'''
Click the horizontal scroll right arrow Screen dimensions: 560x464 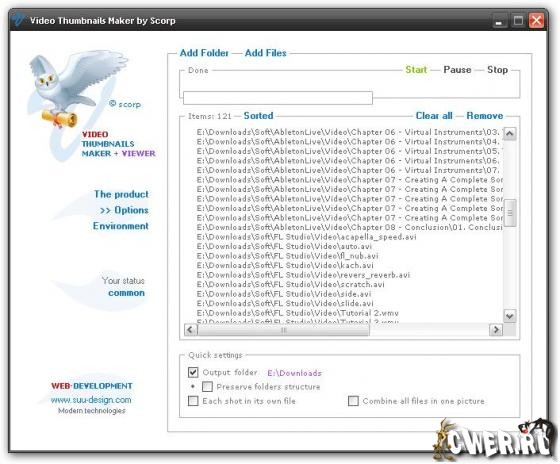(496, 329)
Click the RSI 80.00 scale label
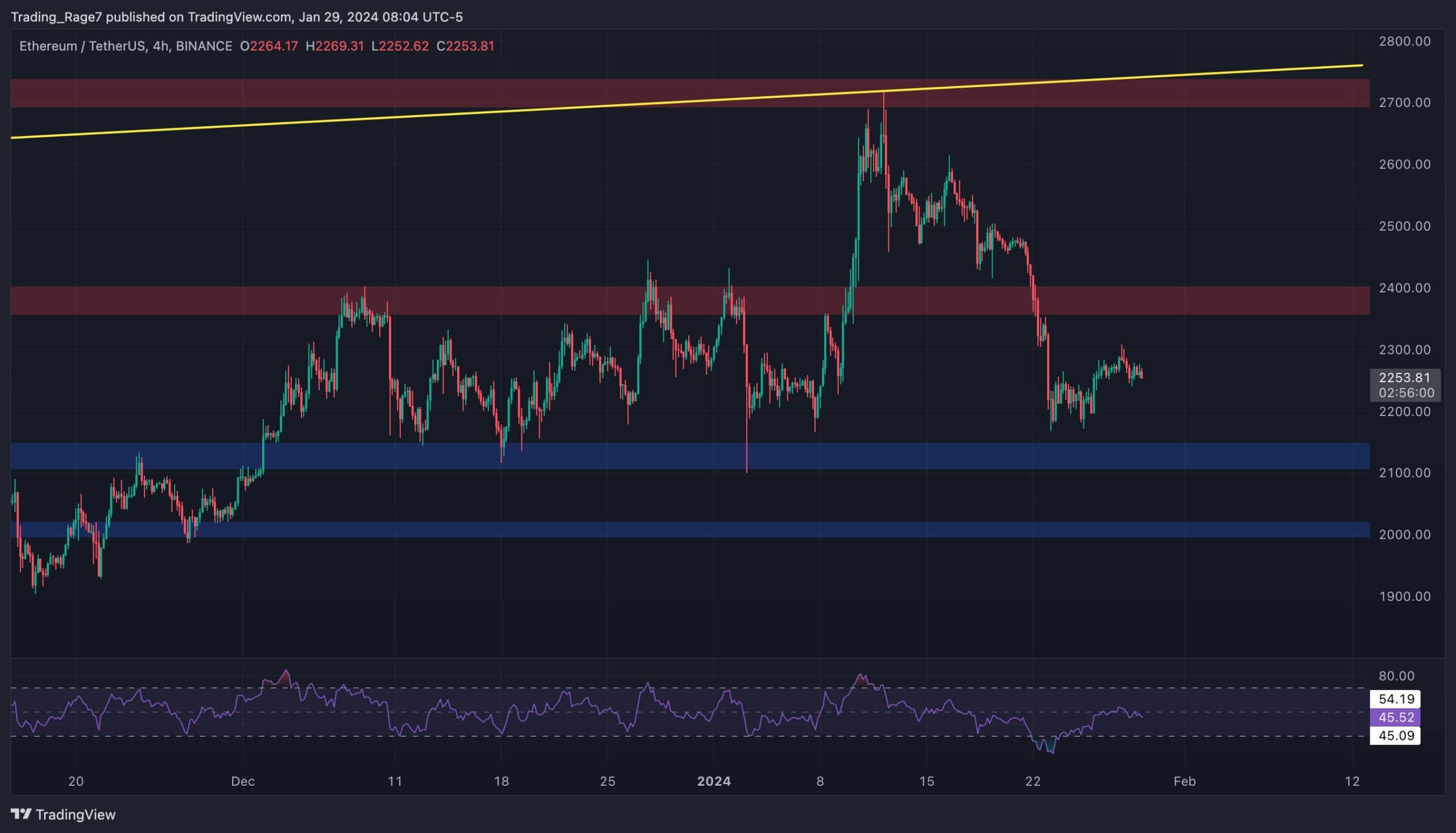Screen dimensions: 1456x833 (1396, 675)
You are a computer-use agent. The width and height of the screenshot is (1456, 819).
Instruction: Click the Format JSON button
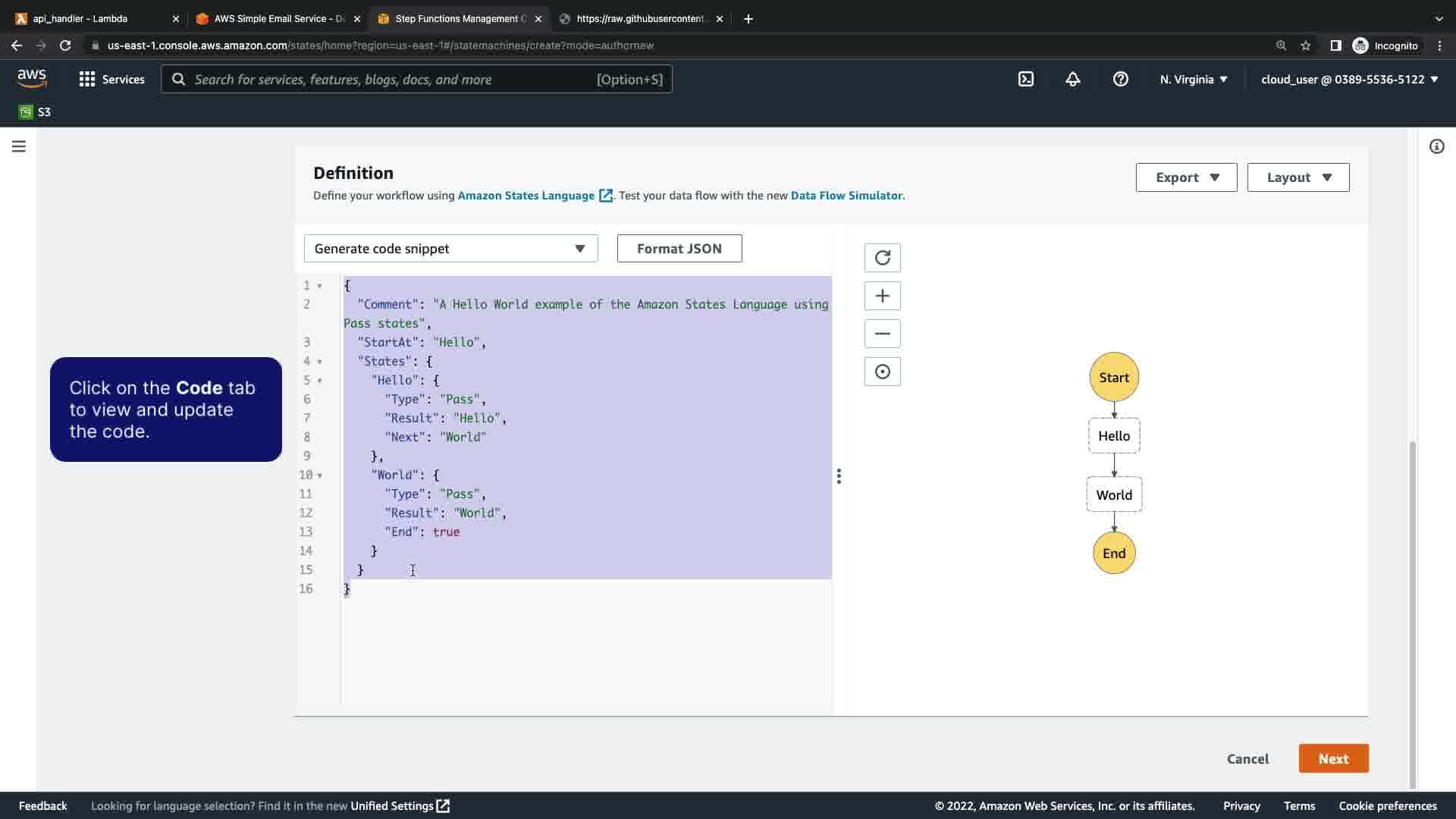pyautogui.click(x=679, y=249)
'''
→ **The task**
Return the material word for word, starting at the line that contains "Click the RSI 80.00 scale label" and continuing through the end of the material, with both ends included. Leave the pictures out of your answer.

→ **Worked answer**
Click the RSI 80.00 scale label
Screen dimensions: 1456x833 (1396, 675)
You are a computer-use agent. The width and height of the screenshot is (1456, 819).
Instruction: Click the Format JSON button
pyautogui.click(x=679, y=249)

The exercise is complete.